Blind and Bitten in the Bat Cave

By Dr Simon D. Pollard

I sat on a rock outcrop in north Sarawak, the principal Malaysian state on the island of Borneo, looking east across the Melinau River. The rainforest spread out before me and gently rose like a rumpled quilt over a small range of mountains five kilometers away. As dusk descended and rain clouds gathered, black streaks rose from the base of the mountains like floating scarves.

The scarves were millions of bats pouring out of Deer Cave and beginning their almost daily foraging commute to distant sites, including the coast 80 km away. They would return to their roosts before daylight, after not only feeding themselves but also securing a source of energy for other inhabitants of the cave. Just as life on earth depends on the Sun continuing to shine, a host of invertebrates depend, directly and indirectly, on the three tonnes of bat guano that fall to the cave floor each day.

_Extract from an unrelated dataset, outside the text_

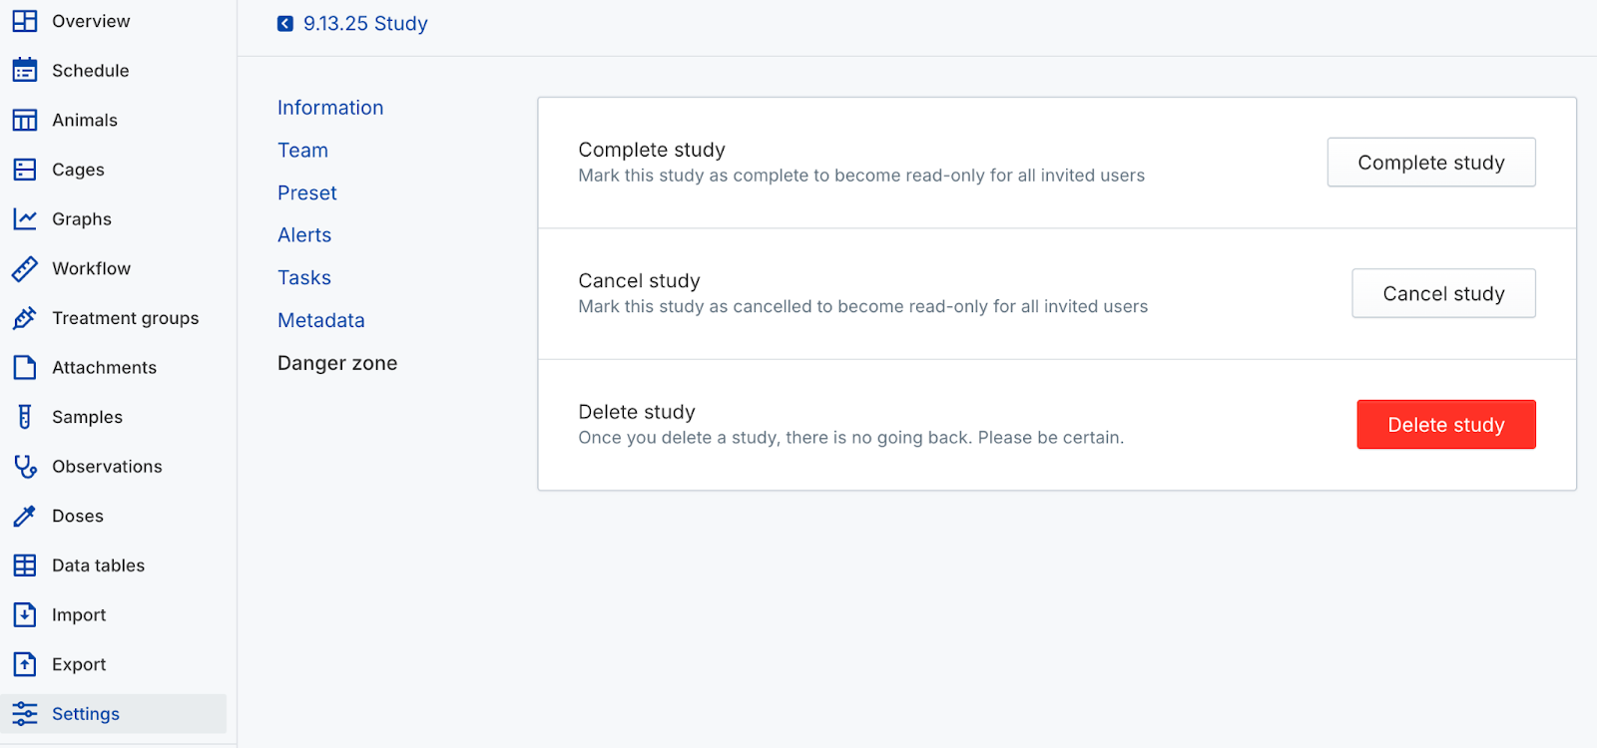
Task: Open the Schedule calendar icon
Action: point(25,70)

Deer Cave owes its existence to the region's very thick limestone deposits and heavy rainfall -- an average of 500 cm a year. Rapid weathering of the limestone by water flowing through it has created a massive cave system. Deer Cave, over two kilometers long and ranging up to 170 meters wide and 220 meters high, could hold five cathedrals the size of Saint Paul's in London.

Deer Cave and its bats are a prime attraction of Gunung Mulu National Park, an almost 53,000 hectare zone close to the border between Sarawak and Brunei. I visited the park with Robert Jackson, jumping spider expert and colleague from the Zoology Department at Canterbury University. One thing that drew us was a report from a 1977-78 expedition that jumping spiders were living around Deer Cave. We wondered if these creatures, which depend on keen eyesight to catch prey, could be living inside a cave.

Despite the remote location, we did not have to rough it. Our base camp was the recently constructed Royal Mulu Resort just outside the park boundary. Each morning our guide, Richard Jalong, would arrive in a long, wooden boat with an outboard motor and take us five kilometers up the twisting Melinau River. We would then walk three kilometers on a walkway through the rainforest to the west entrance of Deer Cave.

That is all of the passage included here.